Many may not know it, but Medicaid covers dental care. This taxpayer funded program for low income people has pretty good benefits . . . if you can find a dentist willing to accept the low reimbursement levels.
In Georgia the number that seems most accurate hovers around 4% of dentists are willing to treat Medicaid patients.
Apparently there are some dentists in New York who are more than happy to treat Medicaid patients.
Earlier this year, auditors from the state comptroller’s office noticed that a Brooklyn dentist, Dr. Alan Zukor, had billed Medicaid for giving several patients fillings for all 32 of their teeth on a single day.The bizarre part I get. It is the painful portion I don't.
When they looked a little closer, they noticed that in several of the cases, Dr. Zukor had also submitted a claim for pulling those same teeth — all of them — from the same patients. The records seemed to show a bizarre and painful waste of dental care.
“The human mouth typically holds 32 teeth,” Mr. DiNapoli said in a statement. “Billing Medicaid for filling and then pulling all 32 teeth from seven different patients within a few weeks should have raised a red flag.”Red flag? Yes, you would think . . .
According to Mr. DiNapoli, in one instance, Dr. Zukor claimed he filled 30 teeth for one patient in two office visits.

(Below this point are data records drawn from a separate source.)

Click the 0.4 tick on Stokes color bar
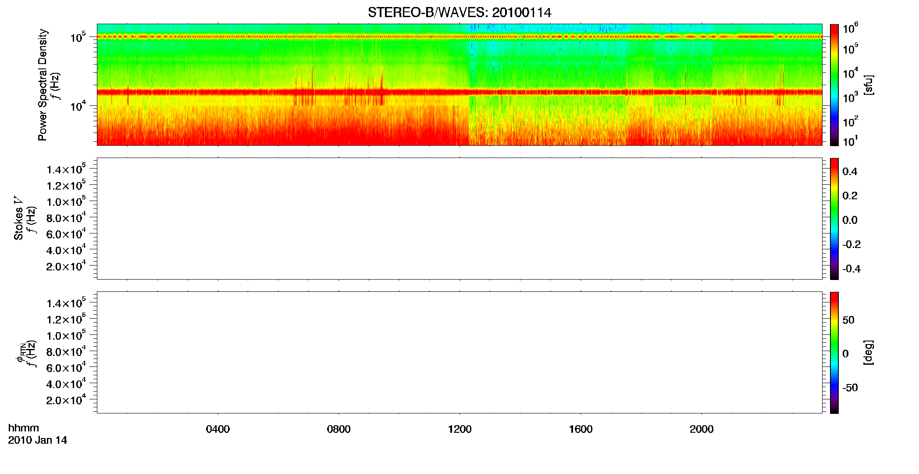919x474 pixels. 850,172
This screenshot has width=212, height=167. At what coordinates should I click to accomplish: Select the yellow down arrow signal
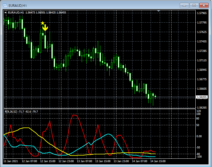click(x=45, y=28)
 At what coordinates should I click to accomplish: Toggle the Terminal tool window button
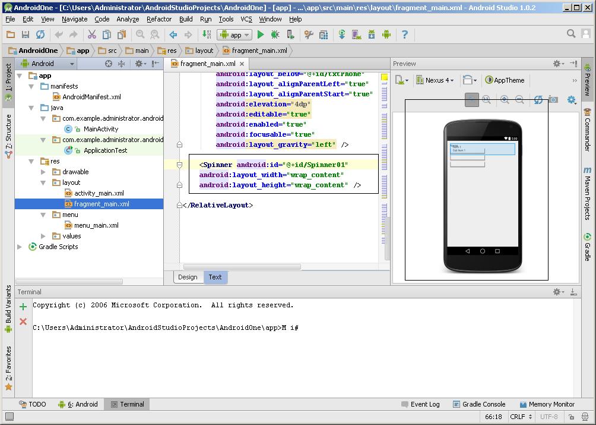[126, 404]
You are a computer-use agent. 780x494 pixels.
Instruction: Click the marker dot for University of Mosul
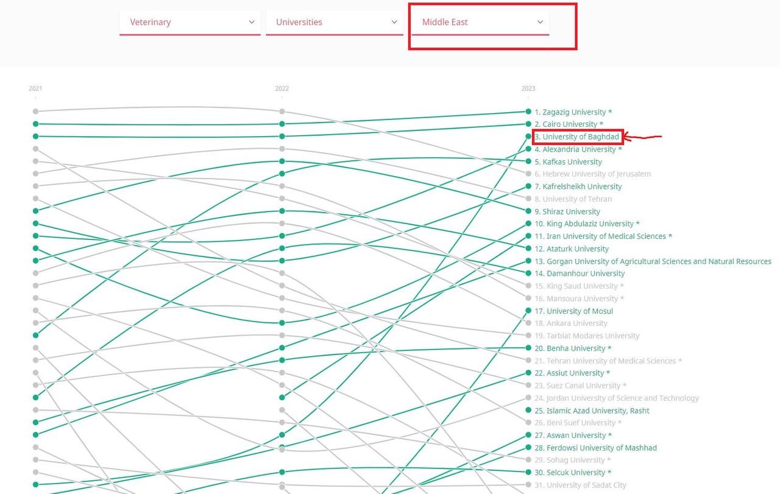(x=528, y=311)
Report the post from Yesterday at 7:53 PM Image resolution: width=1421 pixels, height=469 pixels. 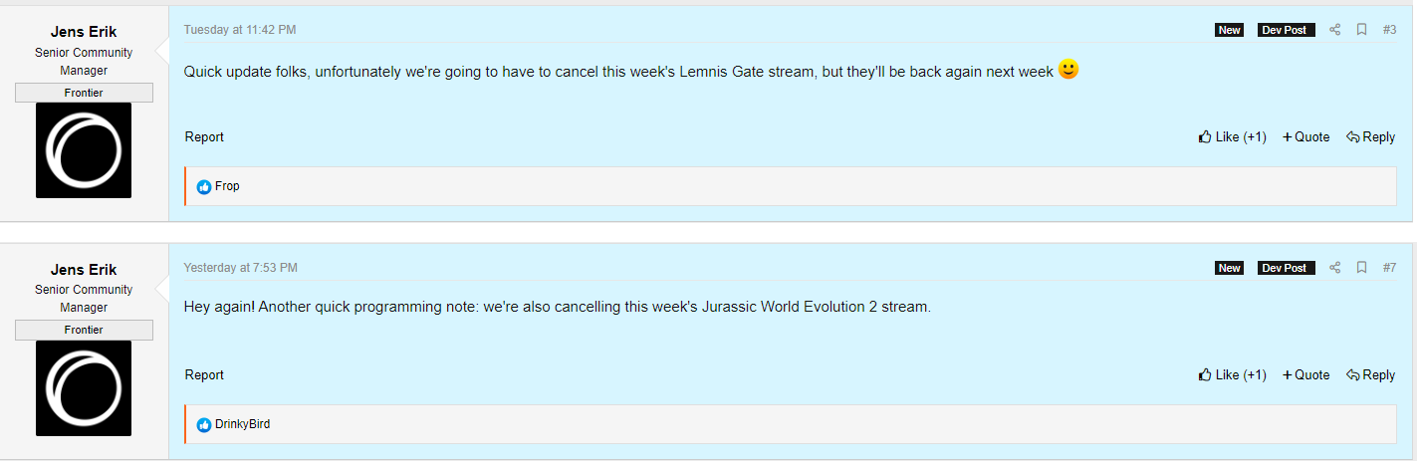click(204, 375)
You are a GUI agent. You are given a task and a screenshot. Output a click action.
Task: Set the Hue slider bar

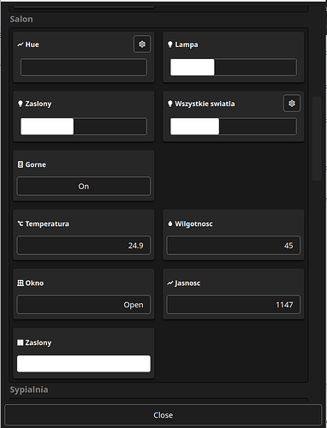click(84, 68)
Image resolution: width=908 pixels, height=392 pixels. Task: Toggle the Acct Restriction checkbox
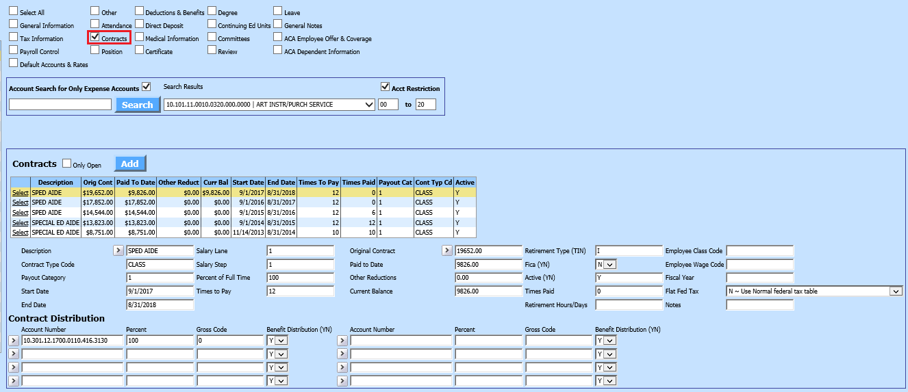tap(385, 87)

On a single day in January 2008, he claimed he filled 243 teeth for 18 patients; a month later, in February, he claimed he extracted 256 teeth from eight patients, or 32 teeth per patient.

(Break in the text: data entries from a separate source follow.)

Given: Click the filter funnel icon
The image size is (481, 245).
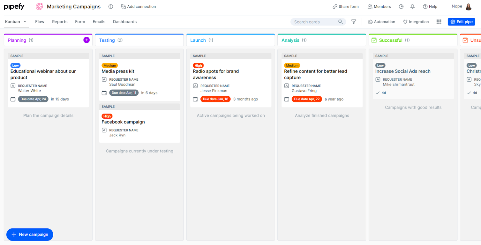Looking at the screenshot, I should [x=354, y=22].
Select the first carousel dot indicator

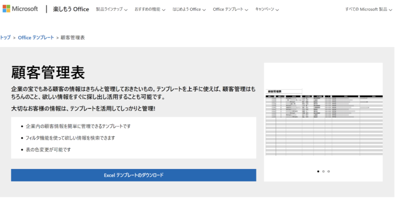[x=318, y=171]
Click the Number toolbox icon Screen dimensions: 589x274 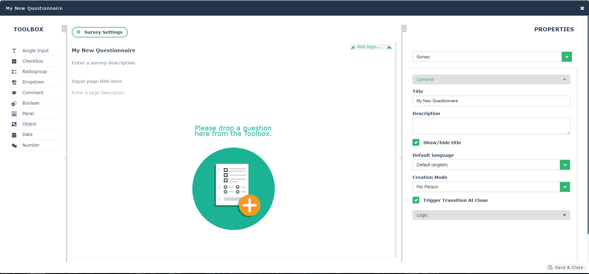click(x=14, y=145)
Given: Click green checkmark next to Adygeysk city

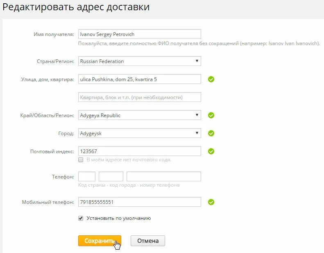Looking at the screenshot, I should pyautogui.click(x=211, y=133).
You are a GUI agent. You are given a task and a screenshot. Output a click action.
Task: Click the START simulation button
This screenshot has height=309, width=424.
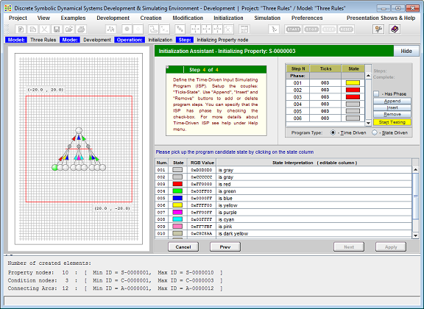pyautogui.click(x=294, y=29)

Jewish people refer to this as Chutzpah.
I just call it incredibly stupid.
But apparently this is not the only N.Y. dentist who is creative in his Medicaid billing.
ALBANY, N.Y. Auditors say the state Medicaid program may have overpaid $2.9 million for services like teeth cleaning for toothless patients.Do they floss too?
Auditors identified almost 22,000 questionable services for about 6,500 patients with dentures during the five-year period ending June 30, 2008. That included almost 1,500 dentists who billed Medicaid $863,000 for cleanings, fillings, extractions and X-rays for about 5,000 patients with full dentures.You just can't make this stuff up.